He studied under William Pether, and began to exhibit at the Royal Academy in 1786, when he showed a portrait and views of Waltham Cross and Canterbury. In the three following years he exhibited both miniatures and landscapes. He continued to exhibit at the Academy regularly until the year of his death, contributing a total of 64 works. He also was an exhibitor at the Society of Artists.

Dayes drew from nature in various parts of England, including the Lake District and Wales. Much of his topographical work depicted ruins, painted in a palette dominated by blues and greens, which had an influence on the early work of J. M. W. Turner. He laid out detailed rules for the correct method of laying down the colours in landscape in his Instructions for Drawing and Colouring Landscapes, published posthumously. The art historian Graham Reynolds sees Dayes' work as "mark[ing] the transition from the eighteenth to the nineteenth century".

Many of his drawings were crowded with figures; among these were two views of the interior of St. Paul's Cathedral on the occasion of the thanksgiving for the king's recovery in 1789, The Trial of Warren Hastings in Westminster Abbey, and Buckingham House, St. James's Park (1780), later hung in the South Kensington Museum. All these works were engraved. In 1798 Dayes began to show scriptural subjects, such as The Fall of the Angels (1798), John preaching in the Wilderness (1799), the Triumph of Beauty (1800), and Elisha causing Iron to swim (1801).

He was draughtsman to the Duke of York and Albany. Thomas Girtin was his pupil.

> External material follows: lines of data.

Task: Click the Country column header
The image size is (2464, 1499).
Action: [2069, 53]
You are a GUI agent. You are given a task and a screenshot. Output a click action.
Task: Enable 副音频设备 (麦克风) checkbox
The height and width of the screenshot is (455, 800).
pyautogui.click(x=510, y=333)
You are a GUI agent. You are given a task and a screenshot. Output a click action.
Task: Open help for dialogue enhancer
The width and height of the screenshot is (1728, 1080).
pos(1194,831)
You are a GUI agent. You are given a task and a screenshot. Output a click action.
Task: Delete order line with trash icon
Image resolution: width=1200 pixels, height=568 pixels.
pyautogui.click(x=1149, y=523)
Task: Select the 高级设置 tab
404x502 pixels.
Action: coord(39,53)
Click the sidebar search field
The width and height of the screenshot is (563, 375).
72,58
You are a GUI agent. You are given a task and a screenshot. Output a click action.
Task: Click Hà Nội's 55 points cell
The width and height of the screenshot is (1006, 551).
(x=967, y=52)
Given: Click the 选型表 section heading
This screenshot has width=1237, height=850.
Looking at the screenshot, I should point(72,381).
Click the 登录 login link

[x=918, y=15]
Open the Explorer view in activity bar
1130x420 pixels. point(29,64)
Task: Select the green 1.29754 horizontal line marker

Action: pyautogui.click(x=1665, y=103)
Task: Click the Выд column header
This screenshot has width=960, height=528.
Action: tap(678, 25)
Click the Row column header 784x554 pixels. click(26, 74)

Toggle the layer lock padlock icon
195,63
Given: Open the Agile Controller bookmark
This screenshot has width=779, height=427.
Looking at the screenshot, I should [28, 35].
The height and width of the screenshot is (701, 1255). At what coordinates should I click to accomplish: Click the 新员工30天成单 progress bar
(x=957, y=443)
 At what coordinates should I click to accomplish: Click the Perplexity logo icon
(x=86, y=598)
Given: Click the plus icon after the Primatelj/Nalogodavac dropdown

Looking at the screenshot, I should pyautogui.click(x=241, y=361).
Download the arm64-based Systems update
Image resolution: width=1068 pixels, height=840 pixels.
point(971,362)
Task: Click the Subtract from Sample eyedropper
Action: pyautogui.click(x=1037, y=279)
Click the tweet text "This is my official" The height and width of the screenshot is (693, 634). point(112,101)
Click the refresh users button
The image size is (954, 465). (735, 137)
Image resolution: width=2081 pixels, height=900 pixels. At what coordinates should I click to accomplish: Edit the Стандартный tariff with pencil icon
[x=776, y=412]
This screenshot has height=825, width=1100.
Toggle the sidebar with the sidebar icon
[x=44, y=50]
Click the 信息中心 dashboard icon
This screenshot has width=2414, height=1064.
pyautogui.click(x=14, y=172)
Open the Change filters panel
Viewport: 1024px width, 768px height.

Dayes engraved at least four mezzotints, one after George Morland, another after John Raphael Smith, and two humorous scenes called Rustic Courtship and Polite Courtship. He wrote an Excursion through Derbyshire and Yorkshire, Essays on Painting, Instructions for Drawing and Colouring Landscapes, and Professional Sketches of Modern Artists. He committed suicide at the end of May 1804. After his death his works were collected and edited by E. W. Bradley, and published for the benefit of his widow in 1805.

His wife painted miniatures and exhibited four works at the Royal Academy between 1797 and 1800.